Each of the records below must be reproduced exactly.
==*==
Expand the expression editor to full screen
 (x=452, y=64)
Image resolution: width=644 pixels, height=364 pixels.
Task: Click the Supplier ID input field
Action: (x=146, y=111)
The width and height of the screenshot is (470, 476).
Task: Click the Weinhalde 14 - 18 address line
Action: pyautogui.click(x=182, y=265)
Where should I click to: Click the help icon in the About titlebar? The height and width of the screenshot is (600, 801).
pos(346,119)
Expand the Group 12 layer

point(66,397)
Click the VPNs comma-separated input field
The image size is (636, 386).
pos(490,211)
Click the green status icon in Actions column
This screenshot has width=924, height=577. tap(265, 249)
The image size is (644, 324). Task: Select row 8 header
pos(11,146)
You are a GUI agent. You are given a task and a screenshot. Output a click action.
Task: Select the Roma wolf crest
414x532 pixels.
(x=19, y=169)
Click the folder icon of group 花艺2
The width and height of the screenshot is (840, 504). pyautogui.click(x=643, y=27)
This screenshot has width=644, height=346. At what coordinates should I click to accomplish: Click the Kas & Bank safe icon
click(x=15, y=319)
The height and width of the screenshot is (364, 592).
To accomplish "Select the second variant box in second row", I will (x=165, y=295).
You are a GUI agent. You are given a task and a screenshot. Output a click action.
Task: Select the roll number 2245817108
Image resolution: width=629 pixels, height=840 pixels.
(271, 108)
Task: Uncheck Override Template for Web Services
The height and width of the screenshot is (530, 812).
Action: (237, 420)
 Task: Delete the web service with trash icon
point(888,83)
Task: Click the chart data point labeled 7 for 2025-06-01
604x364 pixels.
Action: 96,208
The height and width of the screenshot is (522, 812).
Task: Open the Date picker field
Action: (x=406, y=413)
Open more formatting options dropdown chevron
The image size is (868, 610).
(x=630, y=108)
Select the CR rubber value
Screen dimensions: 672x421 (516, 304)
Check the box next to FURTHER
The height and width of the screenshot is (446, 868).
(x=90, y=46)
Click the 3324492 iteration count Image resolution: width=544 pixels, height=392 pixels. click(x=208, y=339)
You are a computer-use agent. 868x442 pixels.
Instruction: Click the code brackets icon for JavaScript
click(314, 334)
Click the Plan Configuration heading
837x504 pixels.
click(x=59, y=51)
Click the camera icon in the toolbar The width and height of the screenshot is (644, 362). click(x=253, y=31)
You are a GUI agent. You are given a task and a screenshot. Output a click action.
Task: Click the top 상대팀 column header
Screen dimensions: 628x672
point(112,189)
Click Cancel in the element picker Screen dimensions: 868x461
==*==
(Worked solution):
Expand the expression editor to full screen
 (x=452, y=64)
Image resolution: width=644 pixels, height=364 pixels.
Task: Click the Supplier ID input field
Action: (x=146, y=111)
The width and height of the screenshot is (470, 476).
Task: Click the Weinhalde 14 - 18 address line
Action: pyautogui.click(x=182, y=265)
Where should I click to: Click the help icon in the About titlebar? The height and width of the screenshot is (600, 801).
pos(346,119)
Expand the Group 12 layer

point(66,397)
Click the VPNs comma-separated input field
The image size is (636, 386).
pos(490,211)
Click the green status icon in Actions column
This screenshot has width=924, height=577. tap(265, 249)
The image size is (644, 324). Task: Select row 8 header
pos(11,146)
You are a GUI agent. You are given a task and a screenshot. Output a click action.
Task: Select the Roma wolf crest
414x532 pixels.
(x=19, y=169)
Click the folder icon of group 花艺2
The width and height of the screenshot is (840, 504). pyautogui.click(x=643, y=27)
This screenshot has width=644, height=346. At what coordinates should I click to accomplish: Click the Kas & Bank safe icon
click(x=15, y=319)
The height and width of the screenshot is (364, 592).
To accomplish "Select the second variant box in second row", I will (x=165, y=295).
You are a GUI agent. You are given a task and a screenshot. Output a click action.
Task: Select the roll number 2245817108
Image resolution: width=629 pixels, height=840 pixels.
(271, 108)
Task: Uncheck Override Template for Web Services
The height and width of the screenshot is (530, 812).
Action: (237, 420)
 Task: Delete the web service with trash icon
point(888,83)
Task: Click the chart data point labeled 7 for 2025-06-01
604x364 pixels.
Action: 96,208
The height and width of the screenshot is (522, 812).
Task: Open the Date picker field
Action: (x=406, y=413)
Open more formatting options dropdown chevron
The image size is (868, 610).
(x=630, y=108)
Select the CR rubber value
Screen dimensions: 672x421 (516, 304)
Check the box next to FURTHER
The height and width of the screenshot is (446, 868).
(x=90, y=46)
Click the 3324492 iteration count Image resolution: width=544 pixels, height=392 pixels. click(x=208, y=339)
You are a computer-use agent. 868x442 pixels.
Instruction: Click the code brackets icon for JavaScript
click(314, 334)
Click the Plan Configuration heading
837x504 pixels.
click(x=59, y=51)
Click the camera icon in the toolbar The width and height of the screenshot is (644, 362). click(x=253, y=31)
You are a GUI agent. You are given a task and a screenshot. Output a click action.
Task: Click the top 상대팀 column header
Screen dimensions: 628x672
point(112,189)
Click Cancel in the element picker Screen dimensions: 868x461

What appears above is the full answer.